**Directions for this task:**
From the League of Legends prediction notebook, write out the passage starting at "Last month, I" and ending at "influenced the game.".

**Source extract:**
Influence of region, skill and patch on predictability in League of Legends

Last month, I used random forests to predict the winner of League of Legends games. Since then I have downloaded more datasets from different regions, different ELOs, and on different patches. In this notebook, I will show that Korean games are easier to predict due to "open mids," high skill games are faster and easier to predict than low-skill games, and show how the Preseason 2016 patch influenced the game.

Code used in this notebook can be found at https://github.com/map222/lolML.

Table of contents

Region differences

Skill differences

Team ranked vs solo queue

Preseason 2016

Load libraries, API key, and datasets

In [87]:
import requests, json
import numpy as np
from src import API_io
import importlib
import pandas as pd
import pickle
import os
from src import feature_calc
import matplotlib.pyplot as plt
import src.plotting as lol_plt
%matplotlib inline
import pdb
import warnings
warnings.filterwarnings('ignore')

**Item position entries:**
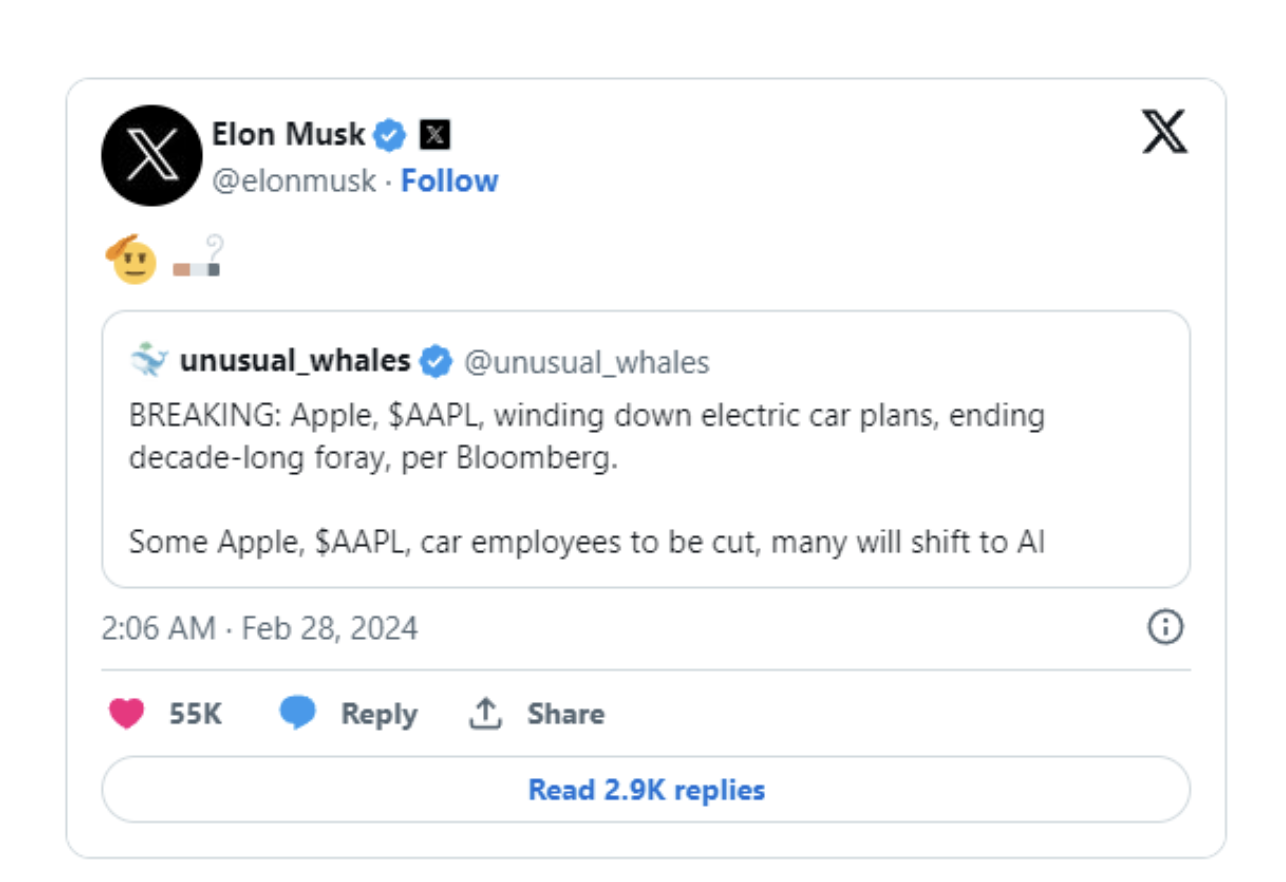Follow the @elonmusk account
Viewport: 1286px width, 882px height.
pyautogui.click(x=449, y=181)
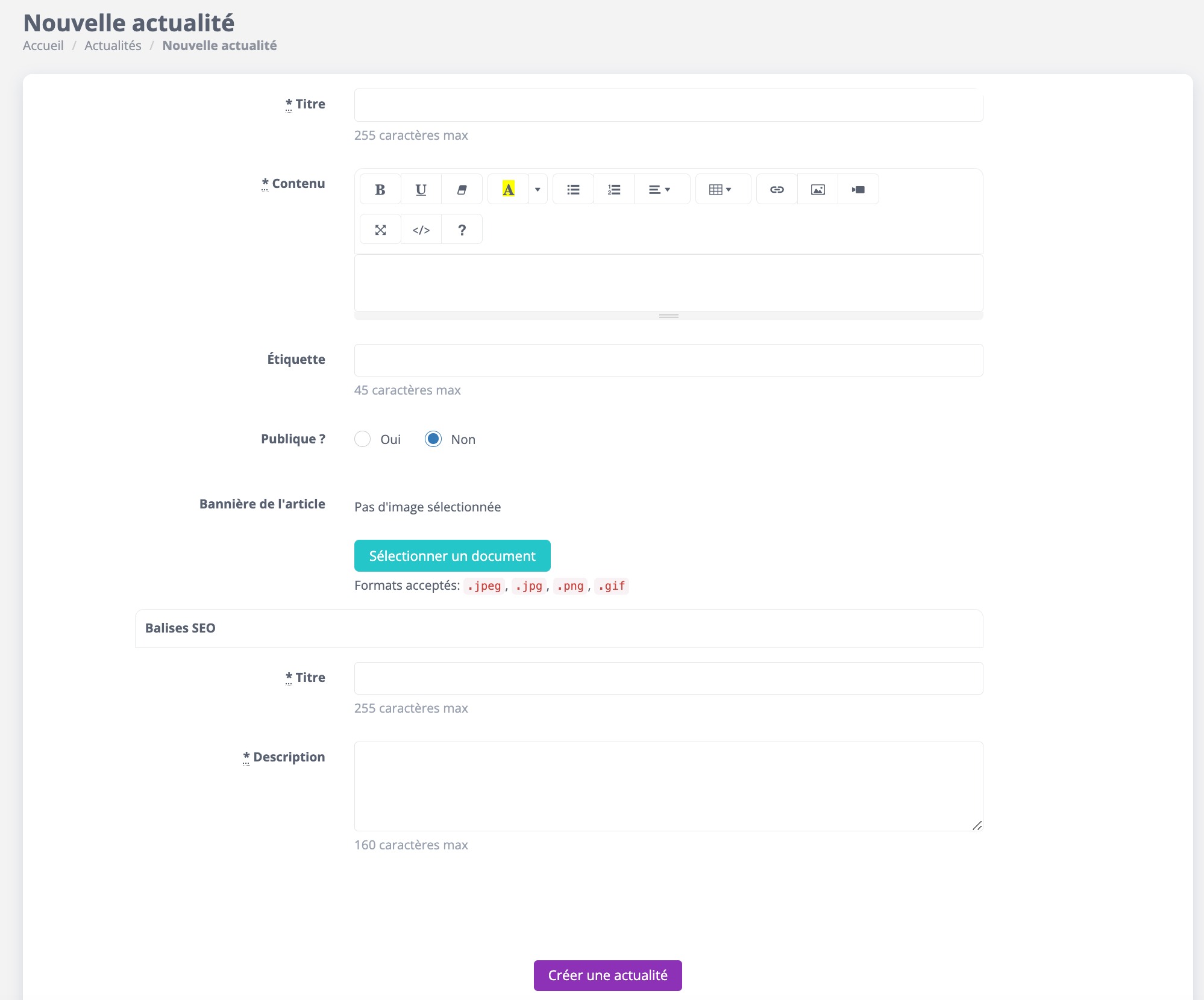Toggle fullscreen editor mode

pos(380,230)
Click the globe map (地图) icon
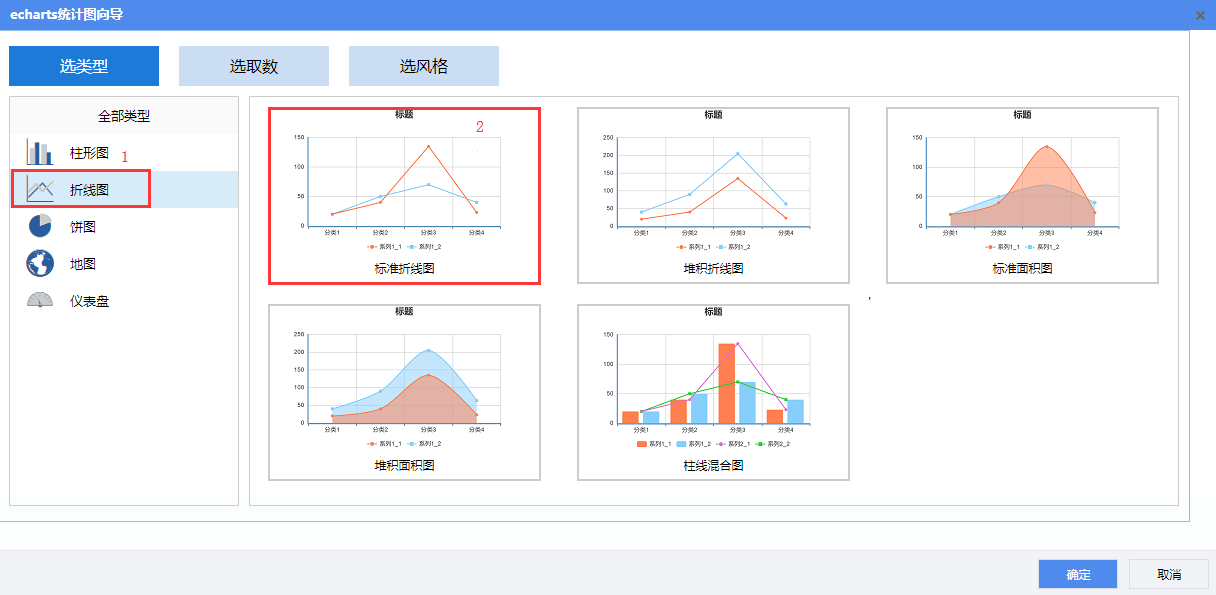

**Expected answer:**
Last month, I used random forests to predict the winner of League of Legends games. Since then I have downloaded more datasets from different regions, different ELOs, and on different patches. In this notebook, I will show that Korean games are easier to predict due to "open mids," high skill games are faster and easier to predict than low-skill games, and show how the Preseason 2016 patch influenced the game.